The better way to do this whole thing though, is to pass the int array into the class as a variable when you make the object in the main() method. That’s the line where you are using the ‘new’ keyword. Then your methods can just work on that variable. It looks something like this (comments added for clarity):

``````import java.util.ArrayList;

class PrimeDirective {

// This is the class variable. It is outside the methods but inside the class, so all methods will have access to it at the same time.
int[] whiteboard;

// This is the constructor. In plain english, it's the method that runs when you use "new PrimeDirective()" and we can use is to assign the class variable mentioned above.
public PrimeDirective(int[] input){
// This is where we take the input and pass it to our class variable
this.whiteboard = input;
}

// NOTE: I'm going to move our "helper methods" around just to focus on the ones doing the actual work. Noting it here so you know I've done that.

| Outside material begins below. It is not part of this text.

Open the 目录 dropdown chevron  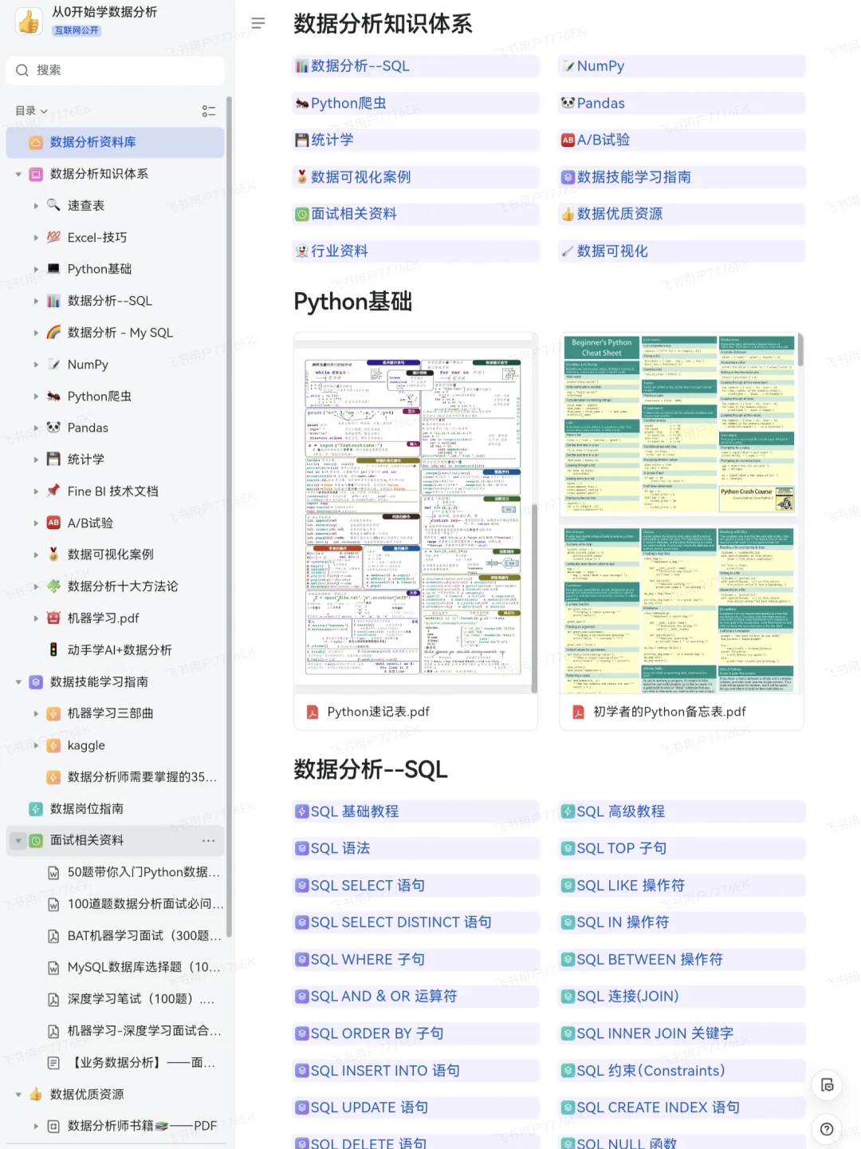44,111
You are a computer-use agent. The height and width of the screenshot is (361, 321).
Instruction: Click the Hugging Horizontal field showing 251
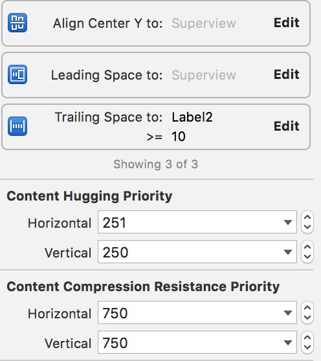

public ArrayList<Integer> onlyPrimes() {
// I changed this to reflect my little nit pick on variable type assignments to ArrayList ;)
ArrayList<Integer> primes = new ArrayList<Integer>();

// The biggest change here is the use of this.whiteboard instead of numbers as an array from the method call. In plain english: Iterate through all numbers in the class variable whiteboard.
for (int number : this.whiteboard) {
if (isPrime(number)) {
}
}
return primes;
}

public ArrayList<Integer> oddNumbers() {
// Same here as onlyPrimes()
ArrayList<Integer> onlyOdds = new ArrayList<Integer>();

// Same here as onlyPrimes()
for (int number : this.whiteboard) {
if (isOdd(number)) {
}
}
return onlyOdds;
}

public ArrayList<Integer> evenNumbers() {
// Same here as onlyPrimes()
ArrayList<Integer> onlyEven = new ArrayList<Integer>();

// Same here as onlyPrimes()
for (int number : this.whiteboard) {
if (!isOdd(number)) {
}
}
return onlyEven;
}

// I am adding this to answer the question "Why is this better". With this method we can reassign the class variable any time we want. I'll show that off in the main method.
public void setArray(int[] input) {
this.whiteboard = input;
}

// These are your 2 helper methods. They are fine as is and I would probably do the same thing.
public boolean isOdd(int number) {
if (number % 2 != 0) {
return true;
} else {
return false;
}
}

public boolean isPrime(int number) {
if (number == 2) {
return true;
} else if (number < 2) {
return false;
}

for (int i = 2; i < number; i++) {
if (number % i == 0) {
return false;
}
}
return true;
}

// The main run method. Normally would be in a class dedicated to starting the program but it's ok that it's here. I will draw your eye to the comments below though.
public static void main(String[] args) {
// We want to create the array before the object. Why? So we can pass it into the constructor of course :)
int[] numbers = { 6, 29, 33, 100, 11, 101, 43, 89 };

// Note how I am passing the array into this method call (referred to as a constructor) here. This is where the magic happens from the top lines of code.
PrimeDirective pd = new PrimeDirective(numbers);

// This is the power of what this lets us do. Now you can simply call onlyPrimes() without any sort of method call. It just returns the result from the class variable.
System.out.println(pd.onlyPrimes());

// or evenNumbers()
System.out.println(pd.evenNumbers());
// or oddNumbers()
System.out.println(pd.oddNumbers());

// All done with the same object we created 4 lines of code ago

// Here is me showing off what this method does.
int[] numbersAgain = { 8, 10, 55, 87, 42, 50 };

// We don't even have to make a new object now, just use the same one
pd.setArray(numbersAgain);

System.out.println(pd.evenNumbers());

}

}
``````

I could have made more notes on this subject. There is so much more, but I wanted to keep it fairly simple to just demonstrate classes. Especially since this is a situation where they come in handy.